- _What is required_: Rewrite the records starting at the line containing "Where should I click to: Go" and ending at the line containing "coord(367,47)", replacing "carousel" with "slider" and keeping everything else the same. Omit the pictures from your answer.

Entries for locating words and elements:
################
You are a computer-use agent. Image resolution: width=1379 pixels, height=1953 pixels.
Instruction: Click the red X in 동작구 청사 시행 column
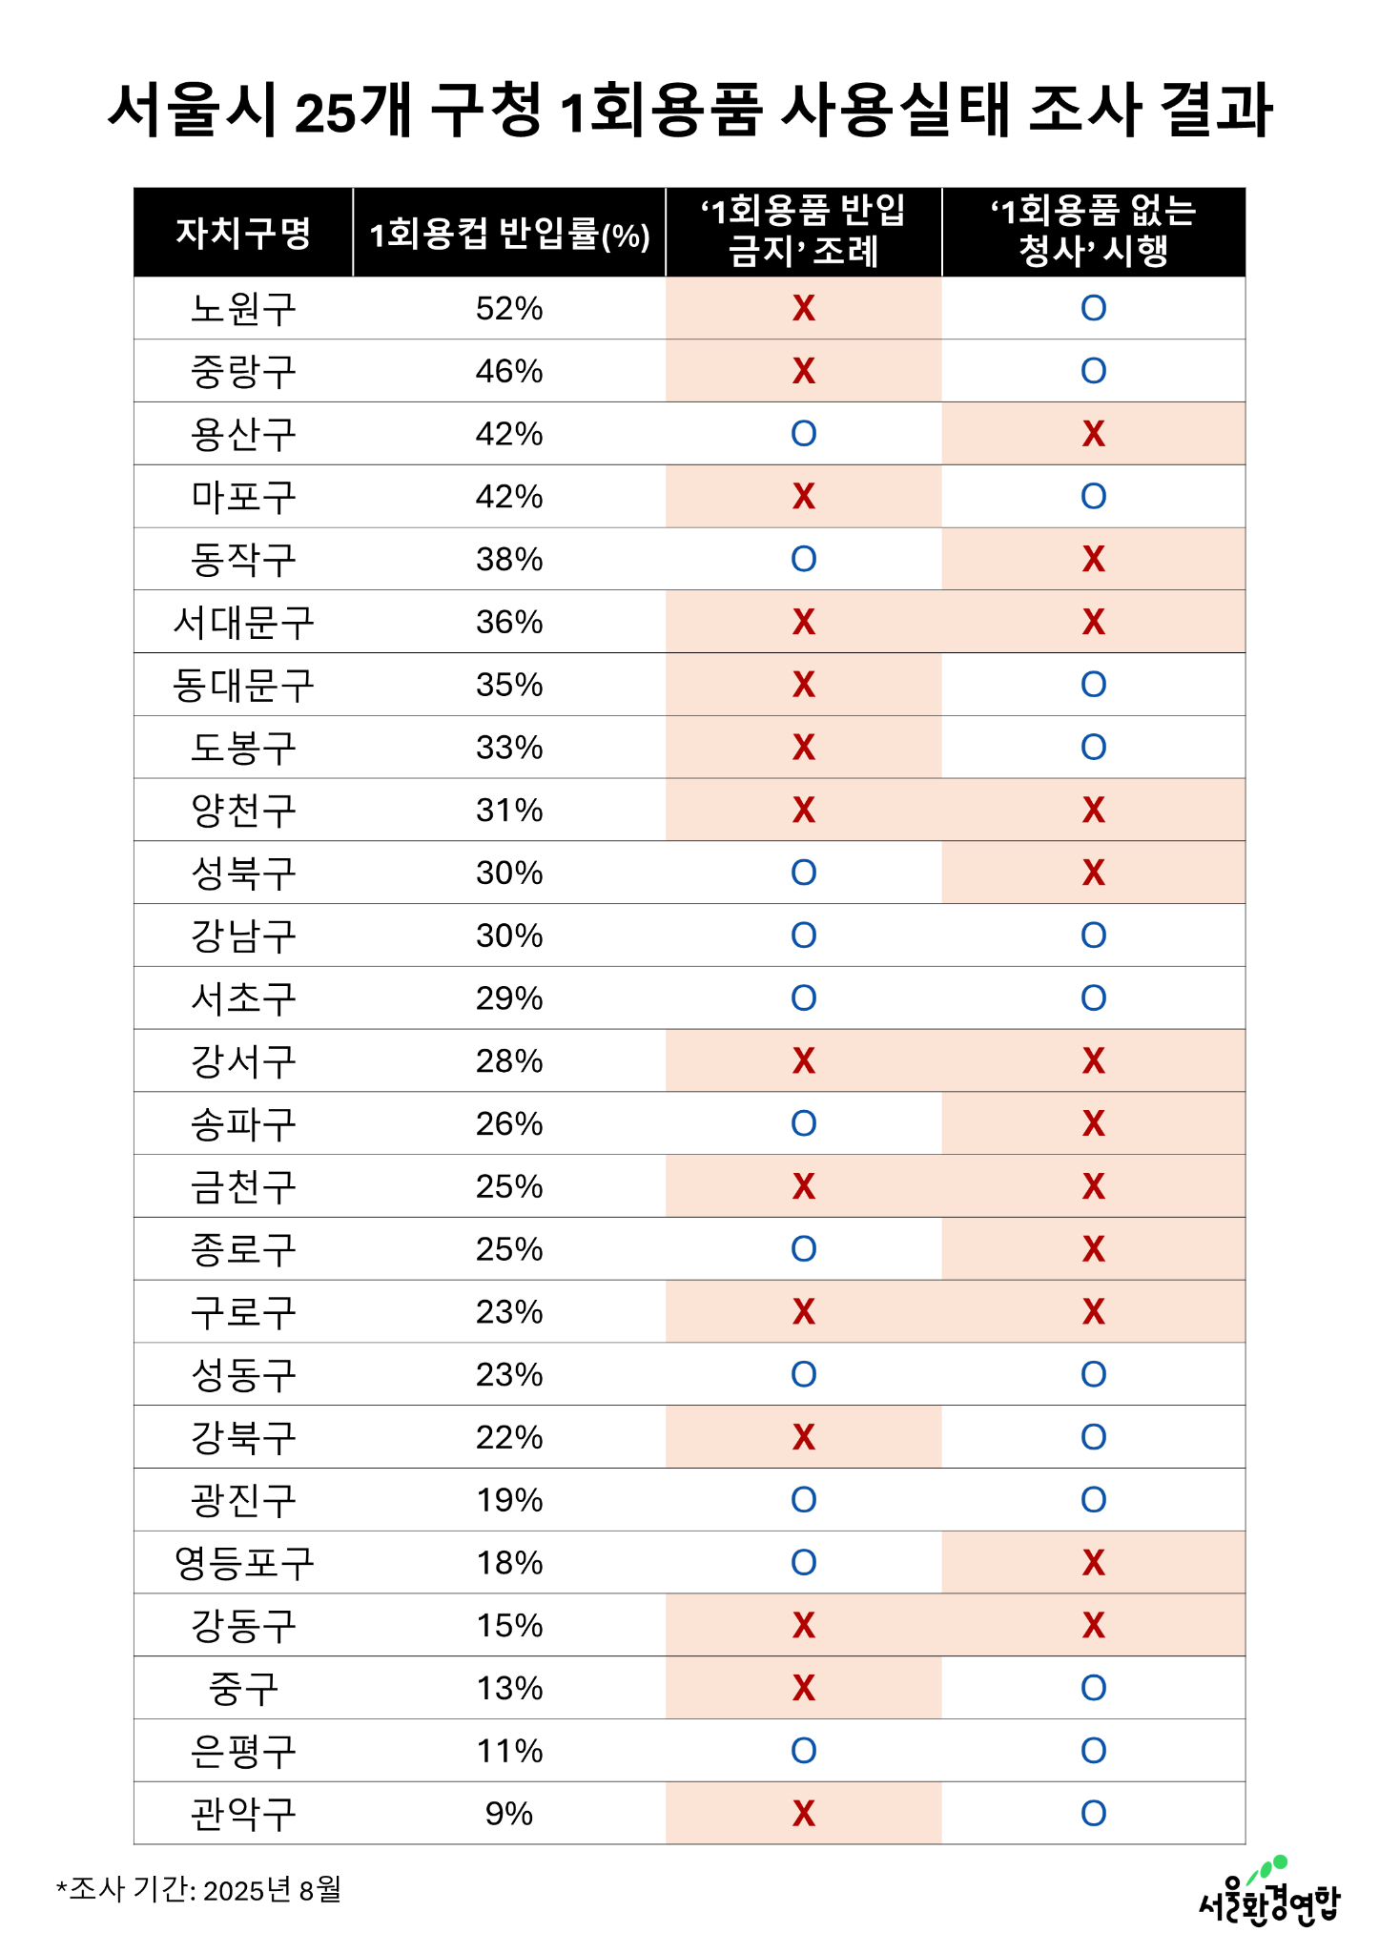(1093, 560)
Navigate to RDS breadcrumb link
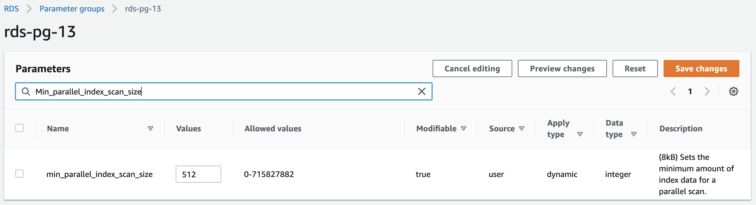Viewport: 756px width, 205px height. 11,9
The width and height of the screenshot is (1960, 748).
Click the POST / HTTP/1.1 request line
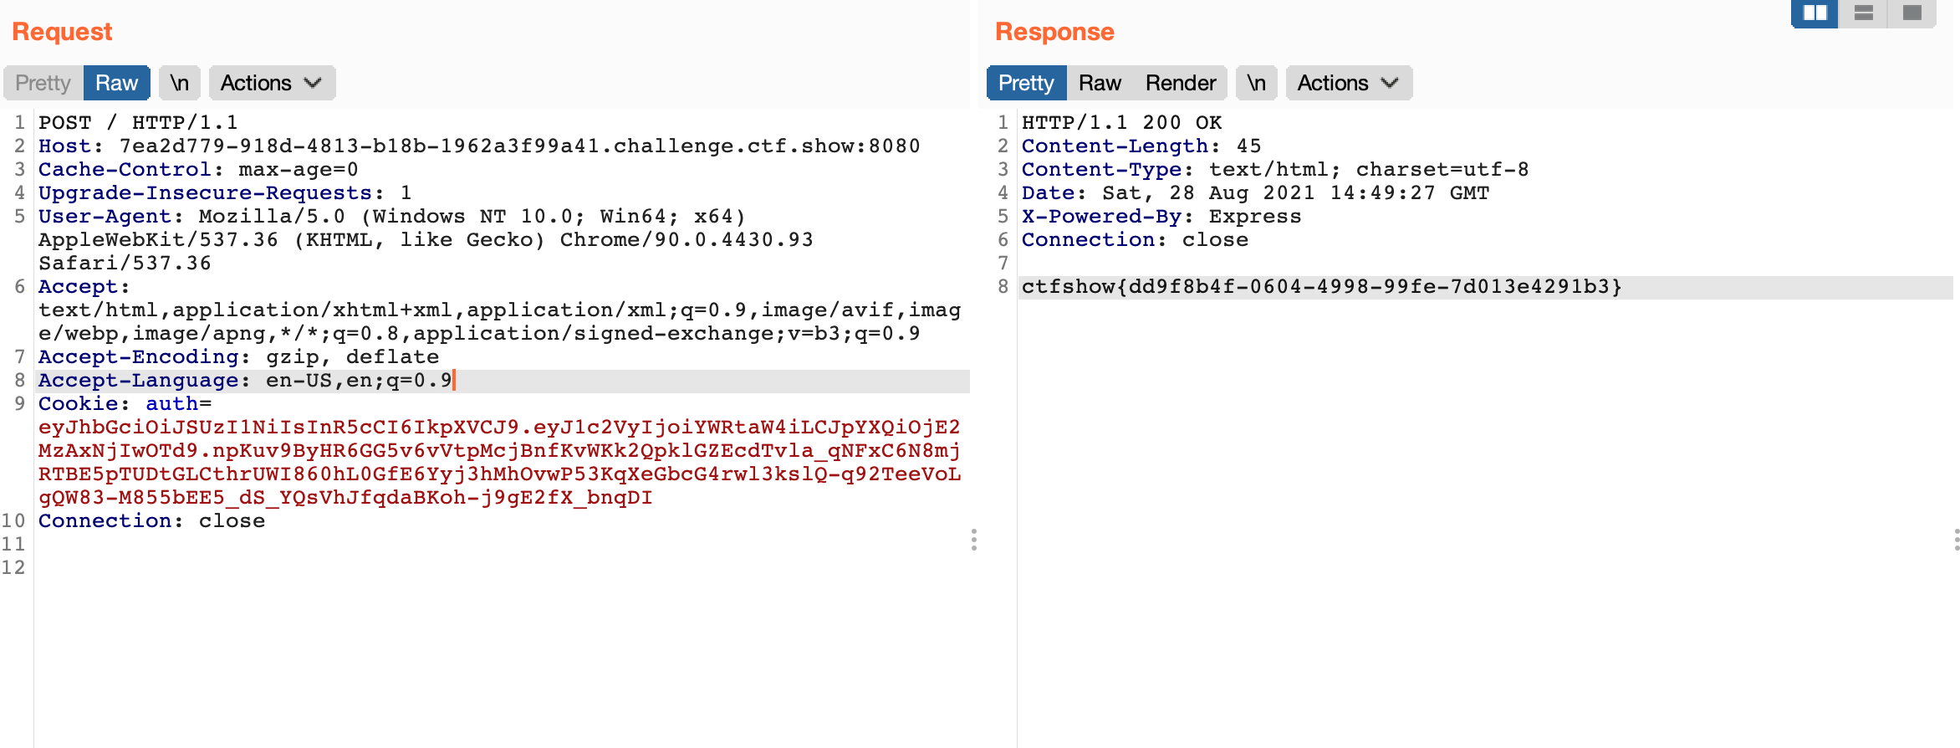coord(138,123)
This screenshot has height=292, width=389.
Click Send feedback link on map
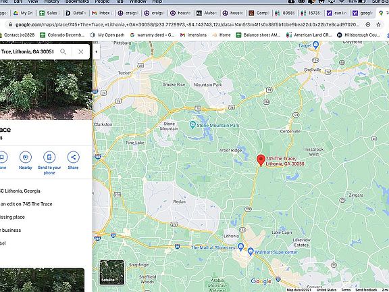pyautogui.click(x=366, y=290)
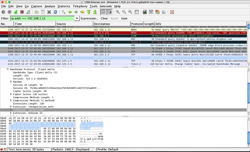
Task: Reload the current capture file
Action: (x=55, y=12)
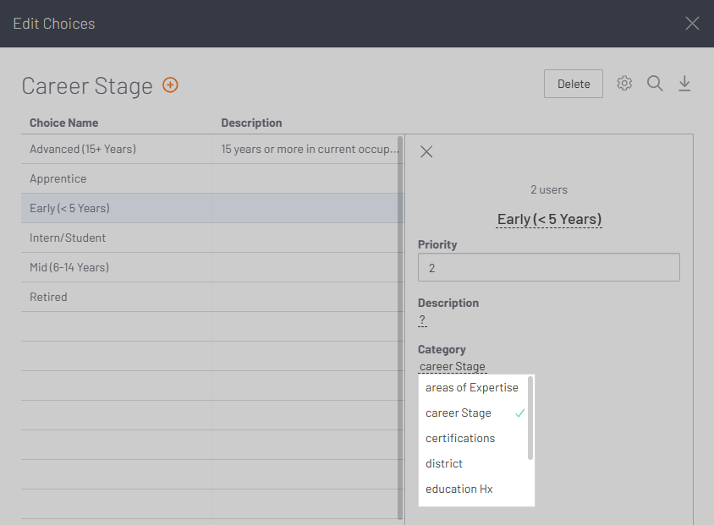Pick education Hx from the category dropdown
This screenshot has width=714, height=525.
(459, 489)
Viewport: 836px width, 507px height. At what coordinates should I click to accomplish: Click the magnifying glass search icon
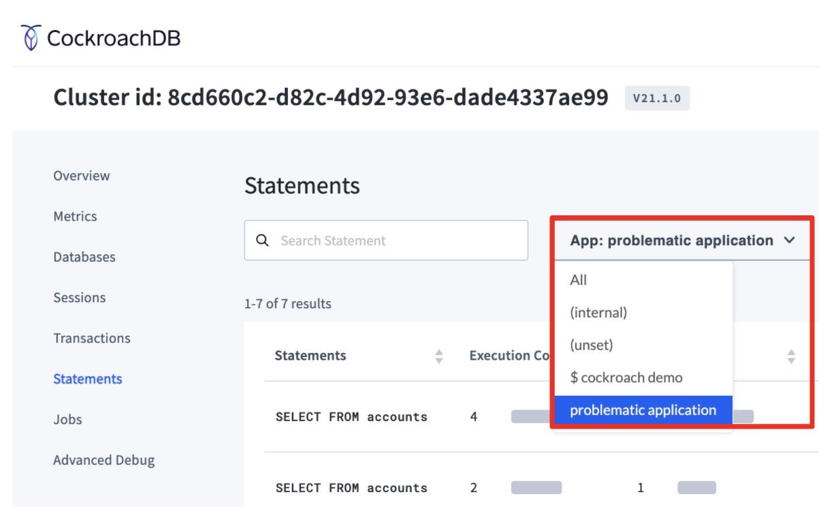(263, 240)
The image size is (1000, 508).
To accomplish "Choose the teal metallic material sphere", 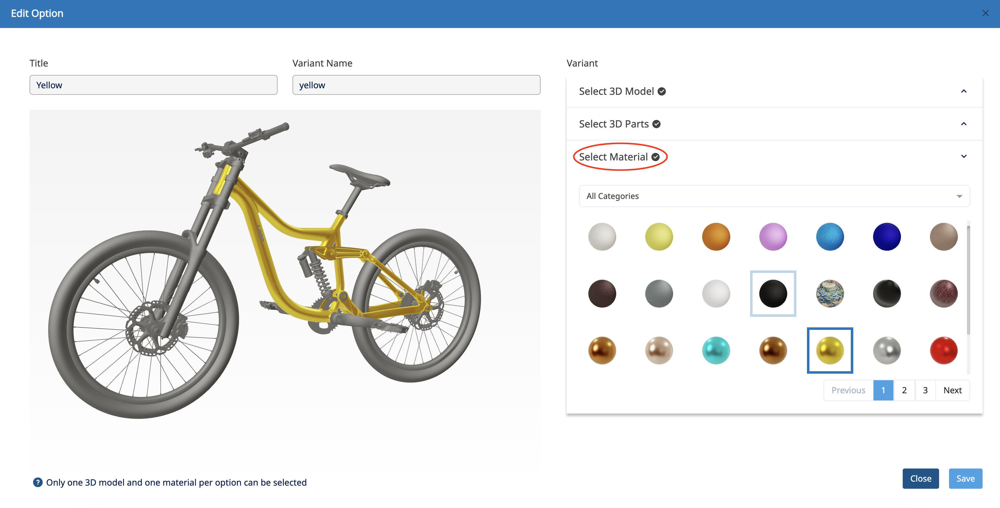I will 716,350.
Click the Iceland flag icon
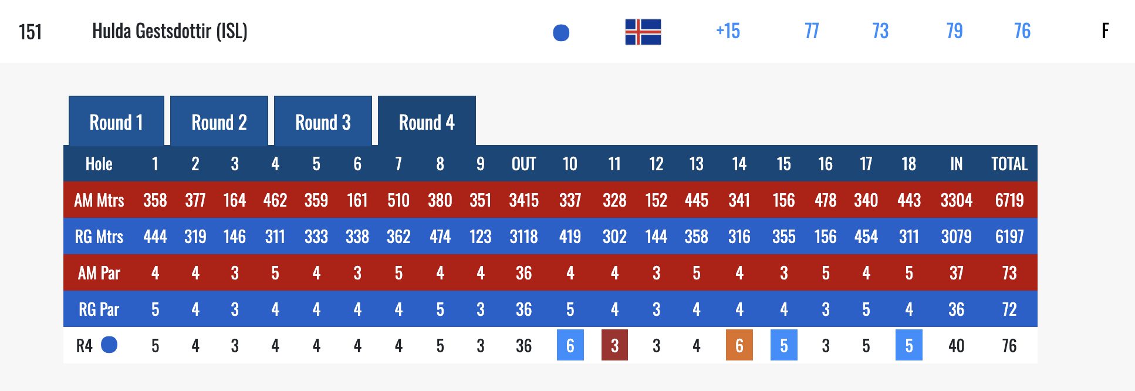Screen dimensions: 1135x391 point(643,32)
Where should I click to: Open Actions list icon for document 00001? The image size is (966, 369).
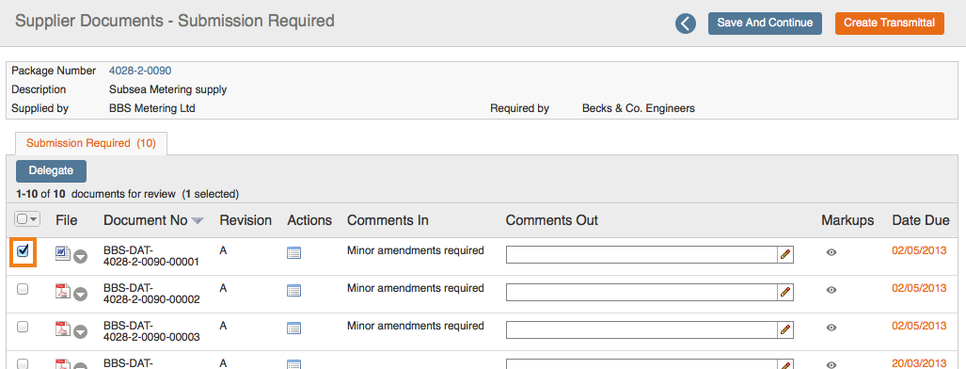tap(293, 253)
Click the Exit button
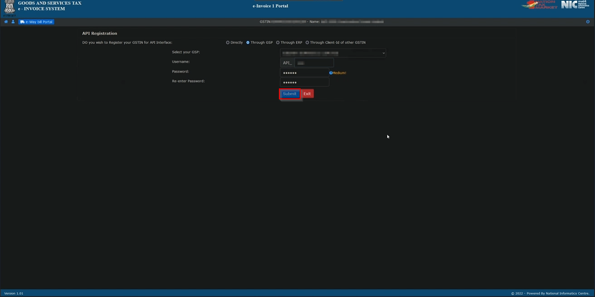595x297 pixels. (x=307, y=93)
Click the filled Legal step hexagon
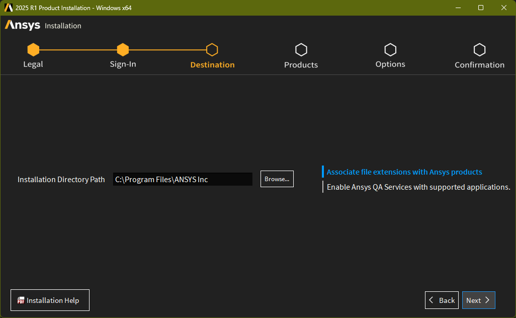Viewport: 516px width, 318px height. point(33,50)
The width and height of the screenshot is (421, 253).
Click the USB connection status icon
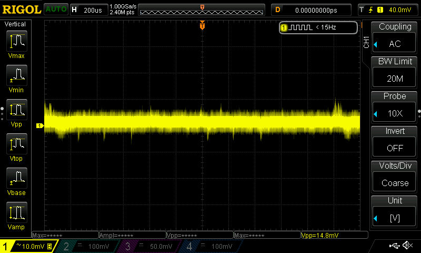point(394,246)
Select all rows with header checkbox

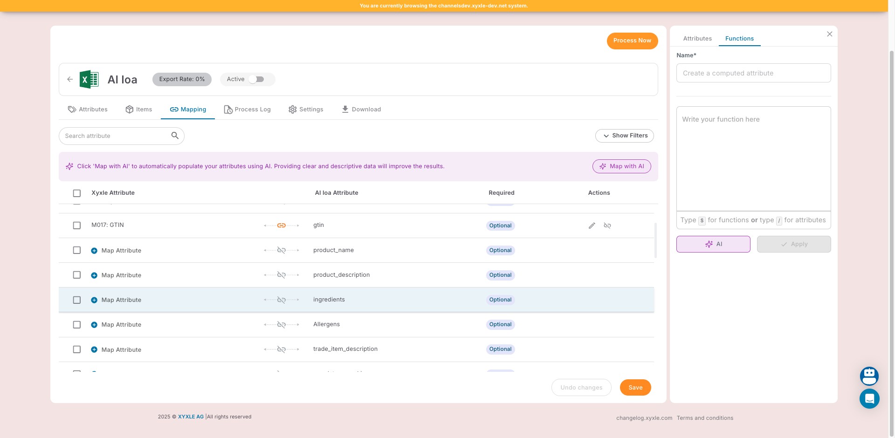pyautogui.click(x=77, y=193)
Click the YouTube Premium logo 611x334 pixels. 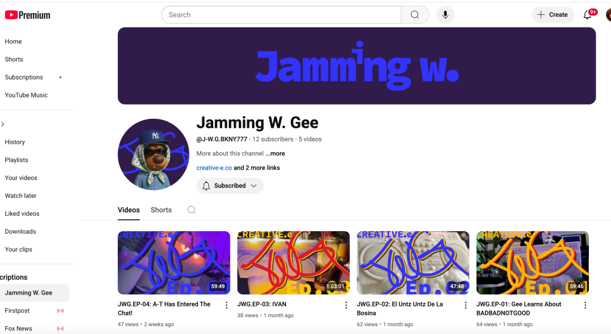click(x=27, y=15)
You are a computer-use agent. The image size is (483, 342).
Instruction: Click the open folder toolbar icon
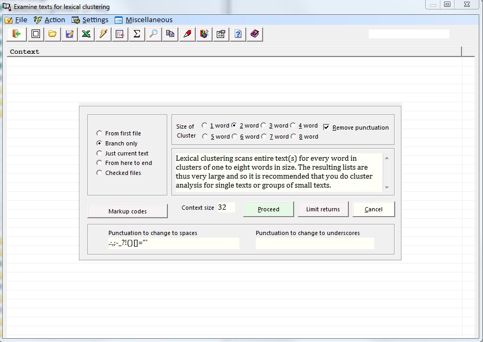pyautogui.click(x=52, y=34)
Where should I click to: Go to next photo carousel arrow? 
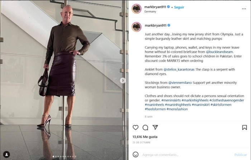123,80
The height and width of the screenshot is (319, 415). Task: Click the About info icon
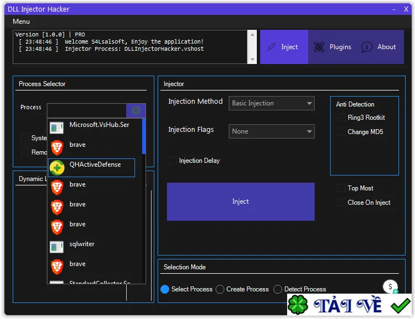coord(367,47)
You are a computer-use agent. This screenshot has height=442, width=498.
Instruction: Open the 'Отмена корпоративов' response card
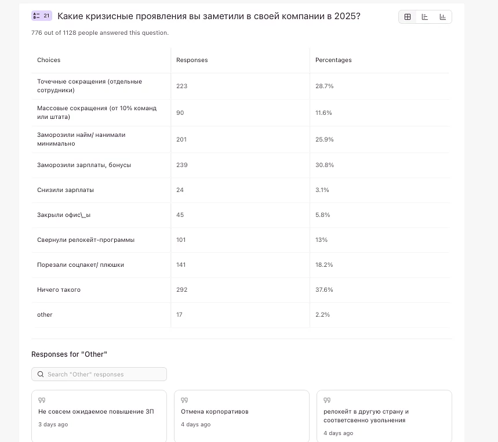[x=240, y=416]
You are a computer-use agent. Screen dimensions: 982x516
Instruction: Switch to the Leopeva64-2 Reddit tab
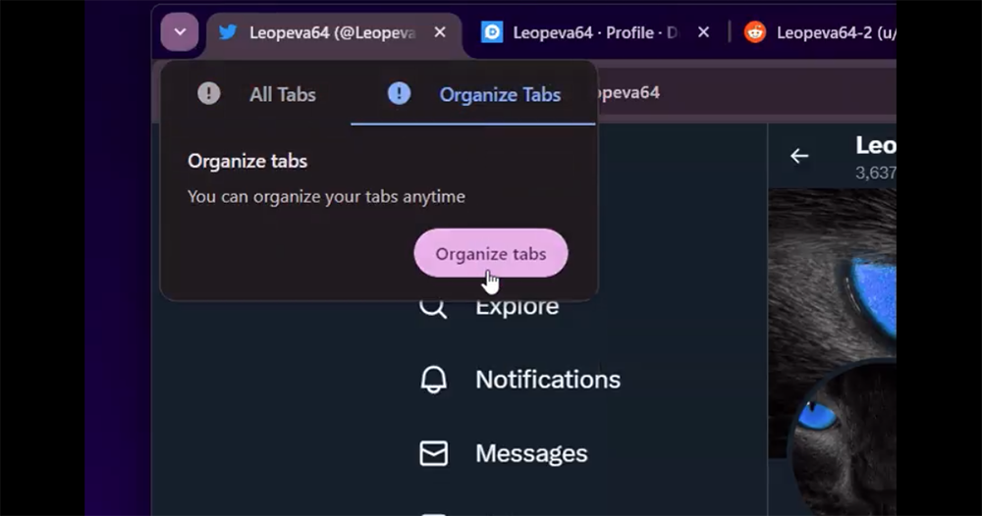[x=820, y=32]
################
- _Response below_:
Where should I click to: Go to next photo slider arrow? 
123,80
The height and width of the screenshot is (319, 415). Task: Click the About info icon
coord(367,47)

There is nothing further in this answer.